Embora tenha participado dos encontros de estudo, o coordenador pedagógico não realizou os registros escritos e individuais solicitados pelo pesquisador, alegando que, enquanto coordenador, permanecia fora da sala de aula.

Caracterização da Escola

A escola onde se deu a pesquisa pertence à rede pública do Estado de São Paulo. Situada em bairro próximo ao centro da Capital, a referida escola está direcionada para o Ensino Fundamental (5ª a 8ª séries).
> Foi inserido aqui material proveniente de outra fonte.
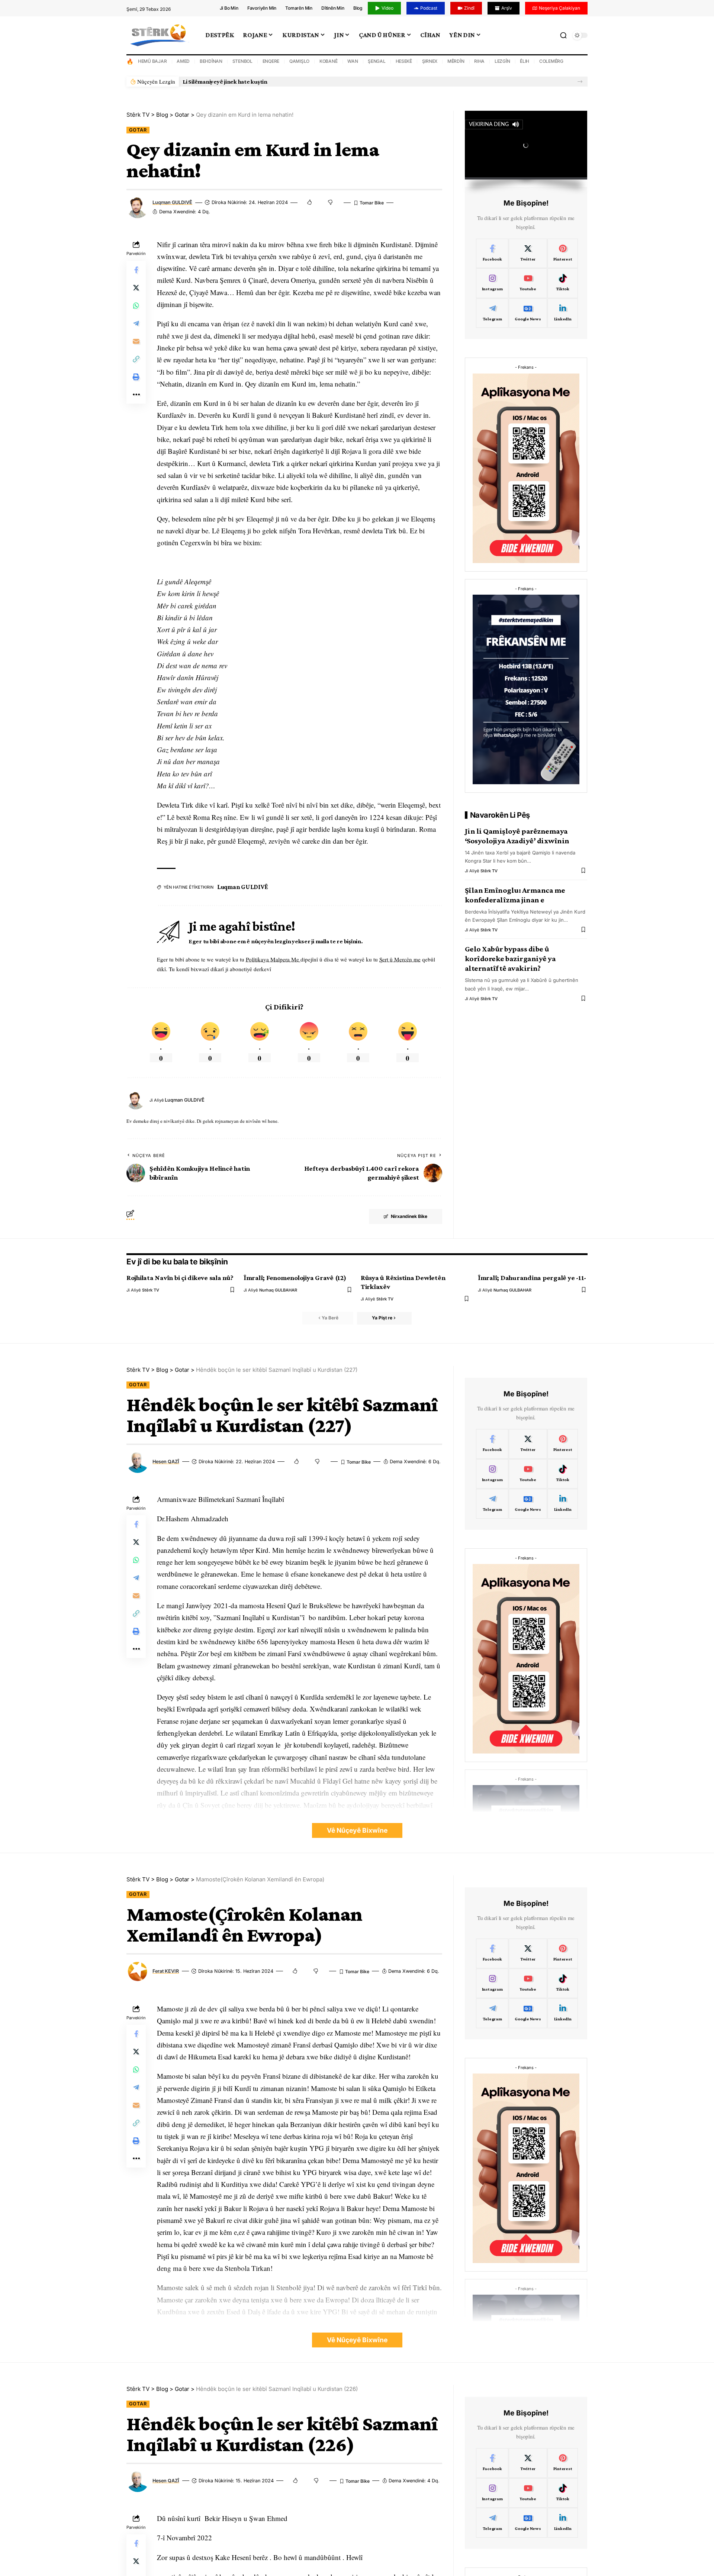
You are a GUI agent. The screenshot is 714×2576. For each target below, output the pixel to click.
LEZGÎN (502, 61)
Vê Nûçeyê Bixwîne (357, 1830)
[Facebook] (492, 253)
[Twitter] (528, 253)
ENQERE (271, 61)
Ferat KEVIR (165, 1971)
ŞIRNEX (430, 61)
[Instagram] (492, 283)
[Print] (136, 376)
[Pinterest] (562, 253)
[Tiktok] (562, 283)
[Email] (136, 341)
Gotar (138, 130)
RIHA (479, 61)
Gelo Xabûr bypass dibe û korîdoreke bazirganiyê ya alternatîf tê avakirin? (510, 959)
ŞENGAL (377, 61)
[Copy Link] (136, 359)
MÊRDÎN (455, 61)
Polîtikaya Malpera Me (273, 959)
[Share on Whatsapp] (136, 305)
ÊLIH (524, 61)
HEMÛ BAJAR (152, 61)
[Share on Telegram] (136, 323)
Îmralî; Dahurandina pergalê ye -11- (532, 1277)
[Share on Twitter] (136, 287)
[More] (136, 394)
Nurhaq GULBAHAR (278, 1290)
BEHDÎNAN (211, 61)
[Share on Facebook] (136, 269)
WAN (352, 61)
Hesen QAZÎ (165, 1461)
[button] (580, 81)
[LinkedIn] (562, 313)
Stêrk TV (489, 870)
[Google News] (528, 313)
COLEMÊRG (551, 61)
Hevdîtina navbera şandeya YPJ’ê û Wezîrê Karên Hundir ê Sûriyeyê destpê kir (284, 81)
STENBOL (242, 61)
Para cada classe, o número de matrículas varia de 40 a 45.

Na última avaliação do Sistema de Avaliação da Rede de Escolas Públicas do Estado de São Paulo (SARESP), em 2003, a média de todas as séries da escola obtida na prova de redação, que valia 10 pontos, foi de 4,25. Na prova com questões, de um total de 30 (trinta), a média de acertos foi de 14,77. Essas médias são indicativas de que o desempenho dos alunos está abaixo das notas médias de cada prova, evidenciando pouca aprendizagem, o que está em desacordo com o Projeto Político Pedagógico da escola: “Construir o conhecimento junto com o aluno”.
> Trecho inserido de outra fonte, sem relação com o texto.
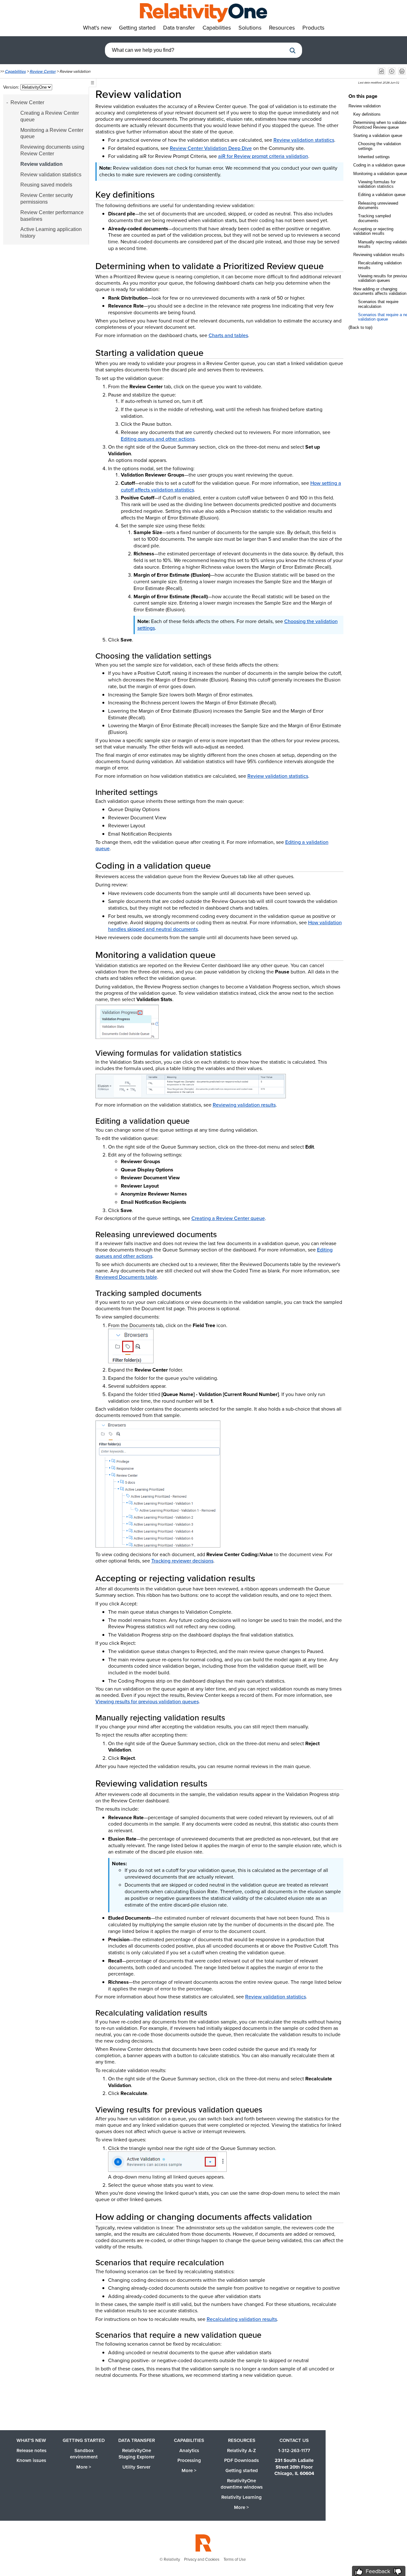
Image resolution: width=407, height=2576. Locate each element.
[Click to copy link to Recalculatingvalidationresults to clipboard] (214, 2013)
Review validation (41, 164)
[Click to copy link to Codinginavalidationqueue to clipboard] (218, 865)
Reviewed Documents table (126, 1277)
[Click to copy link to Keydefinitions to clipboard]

A escola conta com um Plano de Gestão Escolar – 2003 a 2006 –, em que constam as diretrizes da escola e uma caracterização de sua clientela. Essa caracterização apresenta os seguintes dados: nacionalidade dos pais e das mães dos alunos, ocupação dos pais e das mães dos alunos; renda familiar; moradia; posse de bens, como automóveis, computador e eletrodomésticos em geral; religião; assinatura de jornais e revistas.

Com relação à nacionalidade, há 264 (duzentos e sessenta e quatro) pais brasileiros e 4 (quatro) de outras nacionalidades; existem 268 (duzentos e sessenta e oito) mães brasileiras.
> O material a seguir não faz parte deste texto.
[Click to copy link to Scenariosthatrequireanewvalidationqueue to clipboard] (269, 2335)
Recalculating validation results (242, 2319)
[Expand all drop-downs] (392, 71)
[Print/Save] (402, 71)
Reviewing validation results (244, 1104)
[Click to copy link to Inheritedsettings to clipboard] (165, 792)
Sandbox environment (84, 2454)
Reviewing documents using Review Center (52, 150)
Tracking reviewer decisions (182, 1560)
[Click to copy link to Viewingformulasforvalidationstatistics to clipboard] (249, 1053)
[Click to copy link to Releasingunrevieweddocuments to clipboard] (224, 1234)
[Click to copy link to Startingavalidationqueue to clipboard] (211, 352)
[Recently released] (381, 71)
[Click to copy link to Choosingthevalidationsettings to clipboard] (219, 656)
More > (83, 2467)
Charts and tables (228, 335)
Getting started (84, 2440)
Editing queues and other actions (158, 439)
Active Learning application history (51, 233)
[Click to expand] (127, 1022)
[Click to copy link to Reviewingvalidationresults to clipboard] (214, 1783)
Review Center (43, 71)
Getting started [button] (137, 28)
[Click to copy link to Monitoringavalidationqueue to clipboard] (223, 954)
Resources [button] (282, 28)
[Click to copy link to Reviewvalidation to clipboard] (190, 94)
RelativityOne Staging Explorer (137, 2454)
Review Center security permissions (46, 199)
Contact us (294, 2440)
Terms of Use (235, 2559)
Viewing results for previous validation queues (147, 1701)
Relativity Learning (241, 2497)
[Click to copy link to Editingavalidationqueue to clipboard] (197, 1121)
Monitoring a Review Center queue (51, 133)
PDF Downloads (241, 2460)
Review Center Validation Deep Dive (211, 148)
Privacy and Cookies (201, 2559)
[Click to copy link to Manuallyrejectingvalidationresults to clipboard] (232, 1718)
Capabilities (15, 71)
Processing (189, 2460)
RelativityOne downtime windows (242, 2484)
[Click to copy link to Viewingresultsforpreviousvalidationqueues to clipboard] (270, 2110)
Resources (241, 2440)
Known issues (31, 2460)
As ocupações profissionais dos pais compreendem ajudantes gerais, vendedores ambulantes, mestre-de-obras, tapeceiros, taxistas vigilantes e zeladores de edifícios, dentre outras. As ocupações profissionais das mães compreendem ajudante geral, cabeleireira, auxiliar de limpeza, operária, vendedoras, empregadas domésticas, dentre outras.

A renda familiar varia de 1 (Um) Salário Mínimo (09), de 1 a 3 Salários Mínimos (43), mais de 3 Salários Mínimos (63).

As famílias residem em casas alugadas (109), cedidas (13), invadidas (03). Segundo informações do coordenador pedagógico, existem alunos que moram em cortiços, favelas e abrigos. Não há informação sobre o número de alunos que moram nesses tipos de habitações.

Dos 268 pais e mães que responderam aos questionários, 90 possuem automóveis, 67 contam com computadores em suas casas, 131 possuem forno microondas e 237 têm geladeira.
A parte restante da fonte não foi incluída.